Items from a dataset -
============

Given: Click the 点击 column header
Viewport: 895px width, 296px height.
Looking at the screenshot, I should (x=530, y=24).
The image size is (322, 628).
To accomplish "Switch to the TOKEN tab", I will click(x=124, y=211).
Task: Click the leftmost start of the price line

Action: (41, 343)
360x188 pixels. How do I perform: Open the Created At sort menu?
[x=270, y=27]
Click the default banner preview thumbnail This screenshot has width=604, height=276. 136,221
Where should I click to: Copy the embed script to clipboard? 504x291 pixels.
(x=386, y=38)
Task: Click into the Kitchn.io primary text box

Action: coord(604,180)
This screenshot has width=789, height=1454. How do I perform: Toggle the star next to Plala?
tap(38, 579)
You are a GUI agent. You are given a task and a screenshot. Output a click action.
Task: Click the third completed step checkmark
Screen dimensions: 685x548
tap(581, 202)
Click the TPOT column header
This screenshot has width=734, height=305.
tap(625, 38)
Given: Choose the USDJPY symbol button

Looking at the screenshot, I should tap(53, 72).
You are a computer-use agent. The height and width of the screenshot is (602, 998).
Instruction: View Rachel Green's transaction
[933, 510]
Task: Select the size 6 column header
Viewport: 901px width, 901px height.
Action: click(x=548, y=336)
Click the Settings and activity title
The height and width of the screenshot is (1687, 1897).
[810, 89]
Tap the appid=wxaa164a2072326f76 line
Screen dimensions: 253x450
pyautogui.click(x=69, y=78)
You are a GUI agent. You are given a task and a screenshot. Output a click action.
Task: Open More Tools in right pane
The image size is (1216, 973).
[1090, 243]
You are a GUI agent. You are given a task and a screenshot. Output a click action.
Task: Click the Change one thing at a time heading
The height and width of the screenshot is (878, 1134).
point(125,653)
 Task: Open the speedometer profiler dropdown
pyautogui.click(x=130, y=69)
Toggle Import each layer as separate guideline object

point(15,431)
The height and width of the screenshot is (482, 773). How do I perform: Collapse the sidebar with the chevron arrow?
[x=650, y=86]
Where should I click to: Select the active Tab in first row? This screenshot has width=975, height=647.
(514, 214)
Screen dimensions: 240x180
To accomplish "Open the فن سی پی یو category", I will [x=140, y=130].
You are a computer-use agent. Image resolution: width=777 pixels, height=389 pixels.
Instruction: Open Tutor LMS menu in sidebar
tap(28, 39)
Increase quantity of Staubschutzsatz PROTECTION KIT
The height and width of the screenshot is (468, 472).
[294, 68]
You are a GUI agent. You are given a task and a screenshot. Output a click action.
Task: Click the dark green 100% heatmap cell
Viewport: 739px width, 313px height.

============

What you have to do - Begin at the line containing "Screen dimensions: 240x180" and reproduce each line through the end of the records above.

Task solution -
Screen dimensions: 240x180
To accomplish "Open the فن سی پی یو category", I will [x=140, y=130].
You are a computer-use agent. Image resolution: width=777 pixels, height=389 pixels.
Instruction: Open Tutor LMS menu in sidebar
tap(28, 39)
Increase quantity of Staubschutzsatz PROTECTION KIT
The height and width of the screenshot is (468, 472).
[294, 68]
You are a GUI agent. You are given a task and a screenshot. Output a click action.
Task: Click the dark green 100% heatmap cell
Viewport: 739px width, 313px height.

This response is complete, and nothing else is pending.